Hai anche incontrato l’amore. Lo scorso ottobre il matrimonio con Andrea Francalanci. Come vi siete conosciuti?
«Nel 2022. Lui lavora al piano terra dove abitano le suore qui a Roma. Lui è un ingegnere. È stato un incontro provvidenziale. L’ascensore del palazzo era rotto e noi dovevamo salire a piedi. Un giorno dissi “Beati loro che stanno al piano terra”, rivolgendomi a chi lavorava in quell’ufficio. Incontrarci è stato un dono. Se l’avessi dovuto cercare non avrei saputo trovare di meglio».
Invece all’altare ti ha accompagnato suor Rita.
«Lei è mia mamma, è la mia famiglia. È tutto. Era ovvio. Era lei quella giusta. Andrea è andato da lei per chiedere la mano. Fu un momento bellissimo e dolcissimo».
Una testimonianza di gioia che condividi con piacere?
«Racconto per amore. Per me è come una missione. Il mio vissuto è molto prezioso e non sempre lo si può condividere con tutti. Ma se lo faccio è perché quella persona, quel gruppo, quel giornale meritano davvero. Perché so che ascoltando la mia storia qualcuno potrà trovarla di aiuto. Quando racconto è come se donassi un pezzo di me, come se condividessi me stessa. È una gioia condividere, ma quando so che non va sprecato. Per me è anche un dovere aggiungere la gioia di oggi alla storia di sofferenza che ho vissuto».

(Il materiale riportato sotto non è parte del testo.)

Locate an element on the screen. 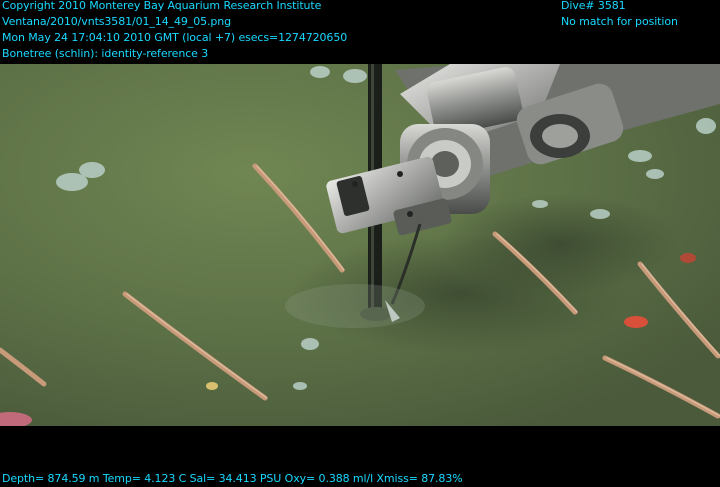 The width and height of the screenshot is (720, 487). image-path-text: Ventana/2010/vnts3581/01_14_49_05.png is located at coordinates (117, 22). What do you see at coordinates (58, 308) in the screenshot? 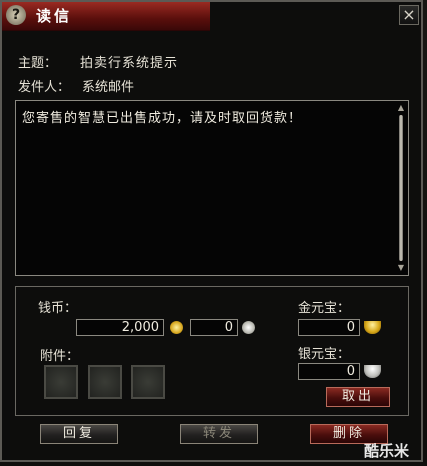
I see `money-label: 钱币：` at bounding box center [58, 308].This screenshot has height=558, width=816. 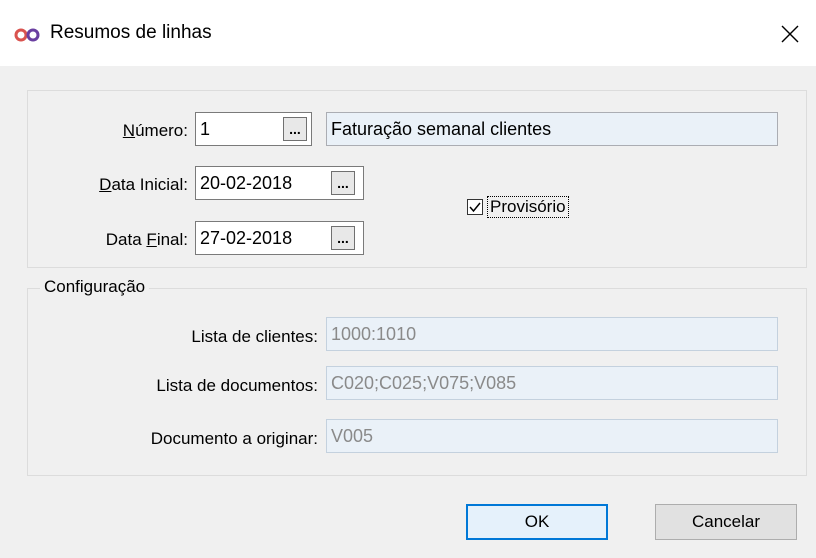 What do you see at coordinates (726, 522) in the screenshot?
I see `cancel-button: Cancelar` at bounding box center [726, 522].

Nel 2023 hai ricevuto il “Women in Cinema Award” alla Festa del Cinema di Roma. L’hai dedicato a qualcuno?
«L’ho dedicato a Grace e a tutte le ragazze che hanno vissuto la mia stessa esperienza o la stano vivendo ancora. E l’ho dedicato a me stessa perché non ho smesso mai di sognare».
Se dovessi dare un nome e un volto alla speranza chi indicheresti?
«Se dico il mio volto è troppo?».
A chi vorresti dire grazie per quello che oggi sei e per quello che vivi?
«Prima di tutto dico grazie a me stessa perché avrei potuto smettere di lottare per la libertà, rifiutare la speranza e l’aiuto delle persone, non riuscirci. Ho incontrato tanti ragazzi e ragazze che vivono la sofferenza, ma non ce la fanno ad andare avanti nonostante l’aiuto. Mi guardo allo specchio e dico “per fortuna ce l’ho fatta. Grazie Joy per essere andata avanti, per esserti amata, per aver lottato e avuto pazienza. Grazie perché non ti sei chiusa in te stessa”.
Poi grazie a suor Rita che non mi ha mai abbandonato e mi ha sempre tenuto per mano, nonostante la mia testardaggine. E, infine, a Letizia Cruppi, la mia psicologa, una professionista veramente in gamba, che mi ha capito molto bene. Per cinque anni ho rifiutato questo aiuto perché per noi in Africa andare dallo psicologo è una “cosa da matti”. Una volta a Roma ho rifiutato di andare dagli psicologi, perché avevo già raccontato tanto. Volevo qualcuno che mi aiutasse e mi capisse veramente. Non volevo solo raccontare. Volevo aggiungere qualcosa alla mia vita».